▶ _Compiti_
**1.** Rispondi a queste domande sul testo su ProSavana:
(a) Secondo il Governo mozambicano, a cosa è servito l'incontro nella capitale?
(b) Secondo Ntauazi, su che base ProSavana riassumerà i contadini?
(c) Che ruolo ha Ntauazi?
**2.** Elenca tutte le colture su cui, secondo il testo su ProSavana, si dovrebbe puntare nei nuovi latifondi.
**3.** Scrivi il seguito del testo su ProSavana, partendo dopo la sua ultima frase.

▶ _Testo_
Stando al Governo mozambicano, l’incontro nella capitale è stata un’occasione per far conoscere l’iniziativa e ascoltare le richieste di partiti, società civile, semplici cittadini. Secondo Adecru, invece, si è trattato dell’ennesimo incontro di propaganda davanti a una platea addomesticata composta di inviti “ad personam” e preselezioni. «Il Governo – dice Ntauazi – vuole poter dire agli investitori stranieri che la legge è stata rispettata, le ‘consultazioni’ si sono tenute e che ora si può cominciare a fare sul serio».
Secondo Ntauazi, però, sbandierando l’obiettivo della lotta alla fame la propaganda ufficiale nasconde i problemi decisivi: «ProSavana allontanerà i contadini dalle loro terre, riassumendoli solo su base stagionale, mentre in Mozambico serve un modello che consenta agli agricoltori di produrre per il loro fabbisogno e in aggiunta per il mercato». Nei nuovi latifondi si dovrebbe puntare su granturco e fagioli ma soprattutto sulla soia, una scelta che più che alla dieta nazionale si adatta ai mercati mondiali. Il risultato? «I contadini – denuncia il coordinatore di Adecru – diventano braccianti che producono per altri e poi non hanno i soldi per comprarsi da mangiare».

▶ _Dati forniti_
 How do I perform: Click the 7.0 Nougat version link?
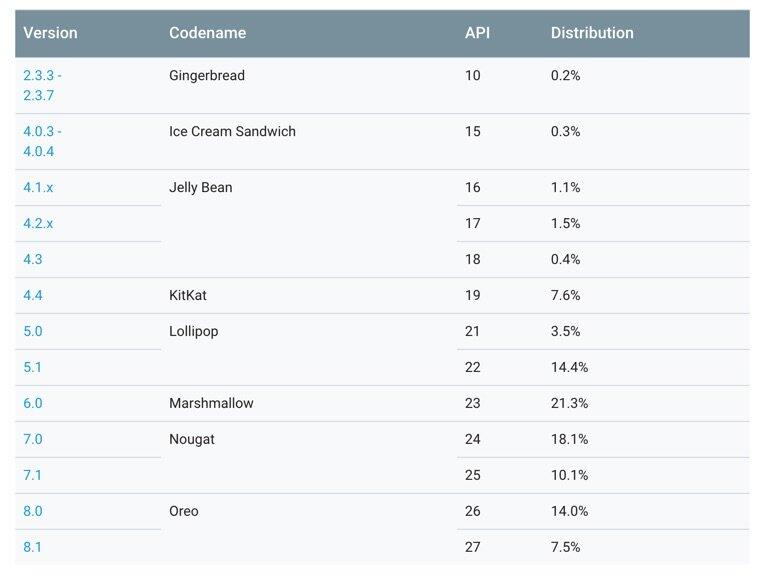point(33,439)
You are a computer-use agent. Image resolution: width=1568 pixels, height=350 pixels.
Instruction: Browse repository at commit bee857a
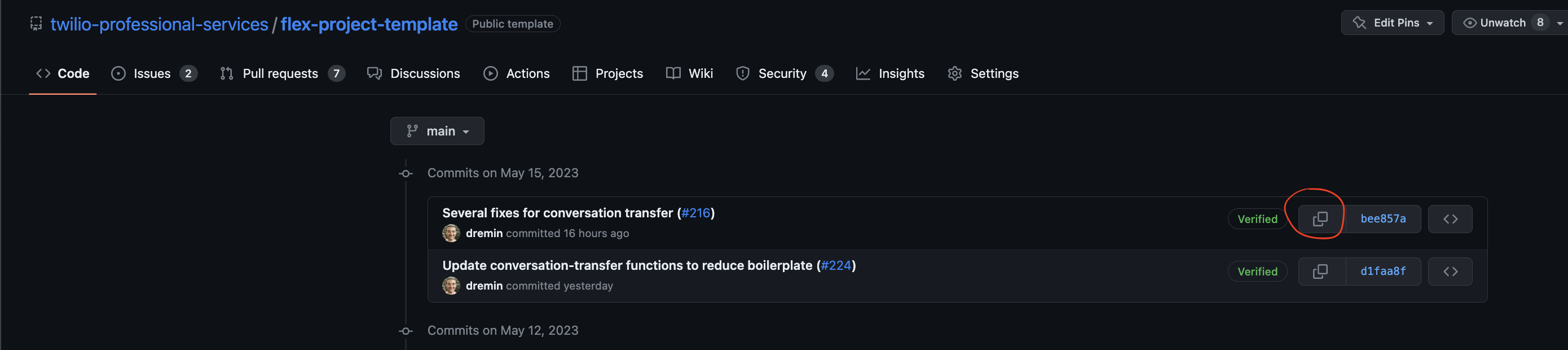1450,219
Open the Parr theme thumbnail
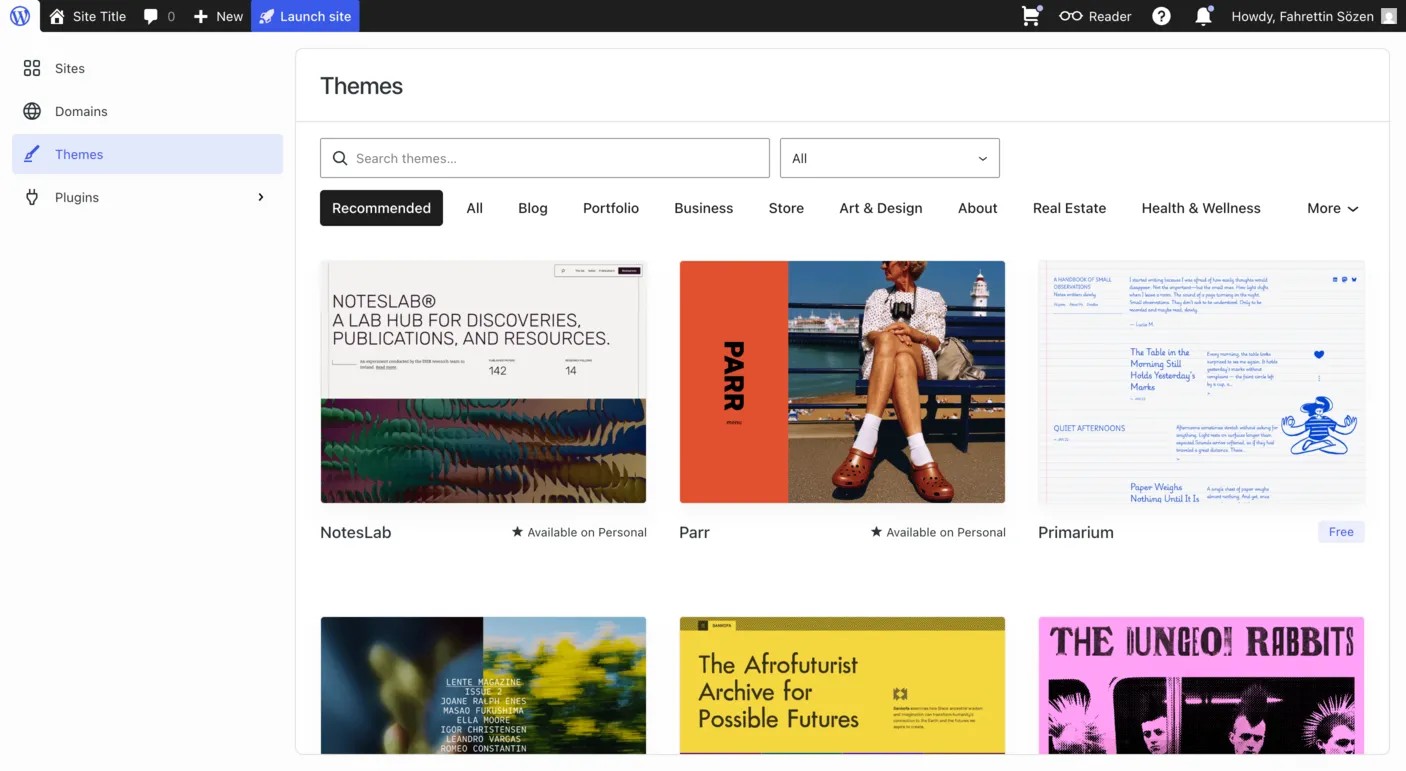Image resolution: width=1406 pixels, height=771 pixels. pyautogui.click(x=842, y=382)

▶ _Risposte scritte_
**1.**
(a) A far conoscere l'iniziativa e ad ascoltare le richieste di partiti, società civile e semplici cittadini.
(b) Solo su base stagionale.
(c) È il coordinatore di Adecru.

**2.** Granturco, fagioli, soia.

**3.**
Una ricetta che andrebbe nella direzione opposta alla lotta per la sicurezza alimentare in un paese dove l’80% della popolazione vive di agricoltura. E che viene sostenuta dalle autorità nonostante esperienze analoghe abbiano dato frutti velenosi. Ntauazi ricorda un progetto di Agromoz, una società controllata dalla holding portoghese Grupo Amorim e legata all’ex presidente mozambicano Armando Guebuza: «Ha occupato 3000 ettari e i contadini sono stati costretti ad andarsene altrove, alimentando conflitti per la terra con le comunità ospitanti». In questo caso le incertezze del quadro legislativo non hanno aiutato. «In Mozambico la terra è proprietà dello Stato – sottolinea il coordinatore di Adecru – ma i contadini hanno diritto all’usufrutto se ci vivono o se la coltivano da almeno dieci anni; gliela si può togliere purché ci siano, appunto, ‘consultazioni’».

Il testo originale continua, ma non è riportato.